<!--:es-->Guatemala president seeks support at home, abroad<!--:-->

Guatemala president seeks support at home, abroad

GUATEMALA CITY – Guatemala’s government reached out for international support Wednesday in a bid to preserve the country’s stability, amid growing calls for President Alvaro Colom’s resignation after being accused of ordered the killing of a lawyer.

Colom continued to vehemently deny the videotaped accusations by Rodrigo Rosenberg that were broadcast posthumously after the attorney was shot to death Sunday.

About 1,000 protesters gathered outside the National Palace to call for Colom’s resignation, forcing the president to cancel scheduled activities including the reception of ambassador credentials. Meanwhile, a similar number of supporters marched outside the presidential residence.

“This government is not alone, this government stands by its people and we are going to defend the rule of law and democracy until the end,” said Colom, a center-left politician who took office in January, in a nationally televised address.

In Washington, Guatemalan Foreign Minister Haroldo Rodas asked for support from the members of the Organization of American States.

Rodas said Guatemala needs the backing of the nations in the Americas to “preserve the stability and social peace.” He placed blame on “criminal organizations that are capable of plotting seditious plans and that are looking to impede Colom from governing.”

Leftist Venezuelan President Hugo Chavez expressed support for Colom, alluding to a right-wing conspiracy without providing details.

Colom has called for the FBI and the International Commission against Impunity in Guatemala to investigate the killing. The U.N. panel was set up in 2007 to clean up corruption in Guatemala.

The director of the U.N. commission, Spaniard Carlos Castresana, said Wednesday that Colom should avoid interfering with the investigations, but stressed that did not imply he should step aside temporarily from the presidency. Opposition lawmakers have called for the president to step aside while the killing is investigated.

U.S. Ambassador to Guatemala Stephen McFarland said an FBI agent arrived Wednesday in Guatemala to coordinate with the U.N. commission and local prosecutors.

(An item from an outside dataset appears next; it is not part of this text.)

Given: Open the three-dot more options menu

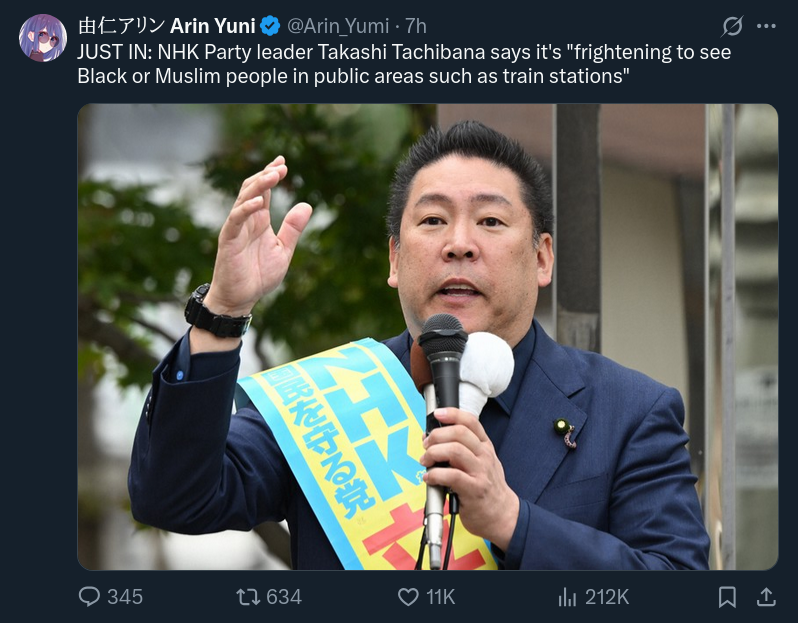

Rosenberg appeared in a recording distributed at his own funeral, blaming his death on the president and his Cabinet chief, Gustavo Alejos. Alejos published a full page announcement Wednesday in a local newspaper, proclaiming his innocence.

In the video, Rosenberg said officials might want to kill him because he represented businessman Khalil Musa, who was slain in March along with his daughter. The lawyer said Musa, who had been named to the board of the Guatemala’s Rural Development Bank, was killed for refusing to get involved in purported illicit transactions at the bank.

The video was shot in the office of journalist Mario David Garcia, who says he tried to persuade Rosenberg to denounce what he knew on the air but ran out of time.

Colom’s 2007 election victory gave Guatemala its first leftist leader since Jacobo Arbenz was thrown out of office in 1954 by a CIA-orchestrated coup.